- _CONSIGNE DONNÉE A_: Reproduisez fidèlement le passage du texte sur l'alternance au montage compris entre « Parmi les acquis » et « les chercheurs francophones. », bornes incluses.

- _TEXTE DONNÉ_:
=-=-=

La pratique discursive de l’alternance occupant une place prépondérante dans l’histoire du montage [5], il nous semblait important d’analyser les différentes formes qu’elle a pu prendre avant l’avènement du cinéma institutionnel et de mettre en lumière les procédés auxquels on a eu recours avant qu’elle ne soit codifiée par l’institution. D’autant que l’alternance aurait, selon d’aucuns, ouvert la voie à un nouveau mode d’expression, comme le laisse entendre, par exemple, Noël Burch (1991, p. 152) lorsqu’il affirme que « nous devons reconnaître dans l’émergence du syntagme alterné le geste fondateur de la syntaxe moderne ».

C’est principalement par ses travaux sur la grande syntagmatique [6] (à partir d’ici « GS ») que Metz s’est employé, vers la fin des années 1960, à démêler l’écheveau des appellations proposées dans les nombreuses « tables de montage » produites depuis la fin des années 1910 par les théoriciens du cinéma. L’un des plus importants faits d’armes de Metz, c’est d’avoir levé une part considérable de l’ambiguïté qui prévalait dans les définitions des figures de montage, en abordant les choses d’un oeil neuf pour élaborer la nomenclature détaillée et précise de son tableau de la GS ; ce qui ne l’a pas empêché, comme il le dit lui-même (Metz 1968, p. 122), de s’appuyer, pour l’élaboration de ses huit types syntagmatiques, sur les « analyses en quelque sorte présémiologiques des critiques, historiens et théoriciens du cinéma » qui l’avaient précédé :

Parmi les auteurs qui ont établi des tables de montage, ou des classifications de divers ordres, ou qui ont étudié séparément tel ou tel type de montage, nous sommes notamment redevables à : Eisenstein, Poudovkine, Koulechov, Timochenko, Balázs, Arnheim, André Bazin, Edgar Morin, Gilbert Cohen-Séat, Jean Mitry, Marcel Martin, Henri Agel, François Chevassu, Anne Souriau… et peut-être tel ou tel autre que nous omettons ici par mégarde

Metz 1968, p. 122, note 3

Parmi les acquis de la GS, il y a notamment la distinction entre le montage « alterné » et le montage « parallèle [7] », deux des principales figures de l’alternance. Vu leur grande fortune éditoriale, les travaux de Metz ont permis à cette distinction de s’imposer, tant et si bien qu’elle est reconnue assez unanimement parmi les chercheurs francophones.

=-=-=

- _DONNÉES DE LA TÂCHE_:
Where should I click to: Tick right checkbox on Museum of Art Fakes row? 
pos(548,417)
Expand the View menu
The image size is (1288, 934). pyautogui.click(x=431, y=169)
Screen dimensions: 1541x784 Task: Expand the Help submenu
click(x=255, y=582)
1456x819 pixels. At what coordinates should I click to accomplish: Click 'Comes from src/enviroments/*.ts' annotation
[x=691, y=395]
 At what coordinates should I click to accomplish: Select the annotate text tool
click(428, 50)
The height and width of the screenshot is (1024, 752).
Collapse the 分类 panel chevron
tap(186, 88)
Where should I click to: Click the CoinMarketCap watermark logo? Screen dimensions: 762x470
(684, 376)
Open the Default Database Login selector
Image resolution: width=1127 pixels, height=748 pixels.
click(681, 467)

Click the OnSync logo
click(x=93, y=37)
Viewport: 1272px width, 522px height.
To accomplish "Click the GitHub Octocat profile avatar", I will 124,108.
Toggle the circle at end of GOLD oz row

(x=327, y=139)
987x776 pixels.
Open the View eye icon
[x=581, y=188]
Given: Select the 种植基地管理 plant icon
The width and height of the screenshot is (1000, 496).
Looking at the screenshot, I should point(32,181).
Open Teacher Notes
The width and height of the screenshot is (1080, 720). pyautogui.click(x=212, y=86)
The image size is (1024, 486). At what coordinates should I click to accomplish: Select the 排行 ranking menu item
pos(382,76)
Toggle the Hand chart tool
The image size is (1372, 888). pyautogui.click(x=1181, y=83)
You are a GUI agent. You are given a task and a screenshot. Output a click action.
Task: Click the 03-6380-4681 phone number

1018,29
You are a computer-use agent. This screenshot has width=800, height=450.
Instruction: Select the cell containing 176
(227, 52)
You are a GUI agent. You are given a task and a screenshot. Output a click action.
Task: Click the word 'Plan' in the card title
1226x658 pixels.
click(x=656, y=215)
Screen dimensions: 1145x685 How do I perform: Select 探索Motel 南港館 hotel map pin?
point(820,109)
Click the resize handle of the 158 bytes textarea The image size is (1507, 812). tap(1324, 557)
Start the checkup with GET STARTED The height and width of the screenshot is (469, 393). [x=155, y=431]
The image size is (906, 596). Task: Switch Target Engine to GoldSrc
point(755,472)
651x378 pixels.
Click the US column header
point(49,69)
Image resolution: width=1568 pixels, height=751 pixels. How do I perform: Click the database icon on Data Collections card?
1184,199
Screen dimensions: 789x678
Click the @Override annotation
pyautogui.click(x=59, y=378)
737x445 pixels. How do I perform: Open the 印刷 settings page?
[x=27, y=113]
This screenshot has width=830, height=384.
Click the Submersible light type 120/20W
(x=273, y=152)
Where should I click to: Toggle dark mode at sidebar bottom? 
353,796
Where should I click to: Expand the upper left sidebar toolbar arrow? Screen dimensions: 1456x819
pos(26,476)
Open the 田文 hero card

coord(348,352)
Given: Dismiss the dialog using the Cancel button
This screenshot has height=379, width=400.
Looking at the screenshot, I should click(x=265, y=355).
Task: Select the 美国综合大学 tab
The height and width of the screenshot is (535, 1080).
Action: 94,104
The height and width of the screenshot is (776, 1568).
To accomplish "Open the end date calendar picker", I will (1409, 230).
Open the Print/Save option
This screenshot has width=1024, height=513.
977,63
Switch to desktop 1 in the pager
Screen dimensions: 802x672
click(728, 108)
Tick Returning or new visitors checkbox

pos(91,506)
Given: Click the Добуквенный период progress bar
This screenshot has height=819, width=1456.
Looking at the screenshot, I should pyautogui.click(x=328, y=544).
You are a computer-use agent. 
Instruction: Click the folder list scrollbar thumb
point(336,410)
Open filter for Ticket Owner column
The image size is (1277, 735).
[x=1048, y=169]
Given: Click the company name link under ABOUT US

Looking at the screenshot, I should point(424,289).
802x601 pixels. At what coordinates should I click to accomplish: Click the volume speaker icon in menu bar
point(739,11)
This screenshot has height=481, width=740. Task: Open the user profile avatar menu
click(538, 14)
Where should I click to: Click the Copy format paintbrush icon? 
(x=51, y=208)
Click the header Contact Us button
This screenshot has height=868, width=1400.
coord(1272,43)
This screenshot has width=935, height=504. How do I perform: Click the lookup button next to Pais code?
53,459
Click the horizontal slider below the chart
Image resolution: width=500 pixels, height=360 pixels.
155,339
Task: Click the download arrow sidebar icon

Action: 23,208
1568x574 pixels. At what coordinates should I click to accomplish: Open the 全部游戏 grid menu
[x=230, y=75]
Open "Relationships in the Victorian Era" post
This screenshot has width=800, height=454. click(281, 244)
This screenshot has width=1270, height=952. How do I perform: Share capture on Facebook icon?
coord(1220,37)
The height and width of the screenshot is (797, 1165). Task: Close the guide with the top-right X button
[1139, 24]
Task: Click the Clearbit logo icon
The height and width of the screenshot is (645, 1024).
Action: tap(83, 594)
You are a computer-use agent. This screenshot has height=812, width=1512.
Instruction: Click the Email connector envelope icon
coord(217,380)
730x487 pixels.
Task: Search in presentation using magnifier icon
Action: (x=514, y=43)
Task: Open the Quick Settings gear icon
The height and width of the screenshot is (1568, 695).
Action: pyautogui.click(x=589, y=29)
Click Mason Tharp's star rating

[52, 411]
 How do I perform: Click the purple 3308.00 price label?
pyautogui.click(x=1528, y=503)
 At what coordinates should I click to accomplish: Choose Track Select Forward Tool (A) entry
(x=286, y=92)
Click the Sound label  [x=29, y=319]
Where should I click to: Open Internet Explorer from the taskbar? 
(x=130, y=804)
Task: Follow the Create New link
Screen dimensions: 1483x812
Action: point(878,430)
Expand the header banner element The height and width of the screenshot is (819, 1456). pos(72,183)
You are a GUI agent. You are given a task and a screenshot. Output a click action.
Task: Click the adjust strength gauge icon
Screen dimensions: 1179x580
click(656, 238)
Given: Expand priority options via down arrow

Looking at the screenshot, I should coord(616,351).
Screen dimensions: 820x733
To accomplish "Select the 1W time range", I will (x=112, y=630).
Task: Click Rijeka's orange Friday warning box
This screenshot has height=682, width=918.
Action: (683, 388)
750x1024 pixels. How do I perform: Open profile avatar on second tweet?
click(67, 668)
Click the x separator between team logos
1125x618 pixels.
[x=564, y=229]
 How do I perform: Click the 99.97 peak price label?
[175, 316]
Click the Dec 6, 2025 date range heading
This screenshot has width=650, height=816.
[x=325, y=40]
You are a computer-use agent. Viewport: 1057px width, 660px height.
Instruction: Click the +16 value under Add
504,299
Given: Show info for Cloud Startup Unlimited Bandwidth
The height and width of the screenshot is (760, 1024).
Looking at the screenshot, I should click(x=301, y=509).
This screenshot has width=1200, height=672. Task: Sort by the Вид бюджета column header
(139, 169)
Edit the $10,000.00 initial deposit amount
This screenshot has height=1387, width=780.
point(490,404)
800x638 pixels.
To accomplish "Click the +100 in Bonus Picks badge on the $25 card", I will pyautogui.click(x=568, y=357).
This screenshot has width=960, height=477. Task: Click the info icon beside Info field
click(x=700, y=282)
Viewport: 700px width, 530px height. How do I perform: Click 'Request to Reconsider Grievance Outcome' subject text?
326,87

=-=-=

- _CONSIGNE DONNÉE B_: Transcrivez à l'identique les enregistrements, depuis leur tout début jusqu'à la ligne contenant « [x=581, y=188] », celle-ci comprise.

- _RÉPONSE COMPLÈTE A_:
Parmi les acquis de la GS, il y a notamment la distinction entre le montage « alterné » et le montage « parallèle [7] », deux des principales figures de l’alternance. Vu leur grande fortune éditoriale, les travaux de Metz ont permis à cette distinction de s’imposer, tant et si bien qu’elle est reconnue assez unanimement parmi les chercheurs francophones.

- _RÉPONSE COMPLÈTE B_:
Where should I click to: Tick right checkbox on Museum of Art Fakes row? 
pos(548,417)
Expand the View menu
The image size is (1288, 934). pyautogui.click(x=431, y=169)
Screen dimensions: 1541x784 Task: Expand the Help submenu
click(x=255, y=582)
1456x819 pixels. At what coordinates should I click to accomplish: Click 'Comes from src/enviroments/*.ts' annotation
[x=691, y=395]
 At what coordinates should I click to accomplish: Select the annotate text tool
click(428, 50)
The height and width of the screenshot is (1024, 752).
Collapse the 分类 panel chevron
tap(186, 88)
Where should I click to: Click the CoinMarketCap watermark logo? Screen dimensions: 762x470
(684, 376)
Open the Default Database Login selector
Image resolution: width=1127 pixels, height=748 pixels.
click(681, 467)

Click the OnSync logo
click(x=93, y=37)
Viewport: 1272px width, 522px height.
To accomplish "Click the GitHub Octocat profile avatar", I will 124,108.
Toggle the circle at end of GOLD oz row

(x=327, y=139)
987x776 pixels.
Open the View eye icon
[x=581, y=188]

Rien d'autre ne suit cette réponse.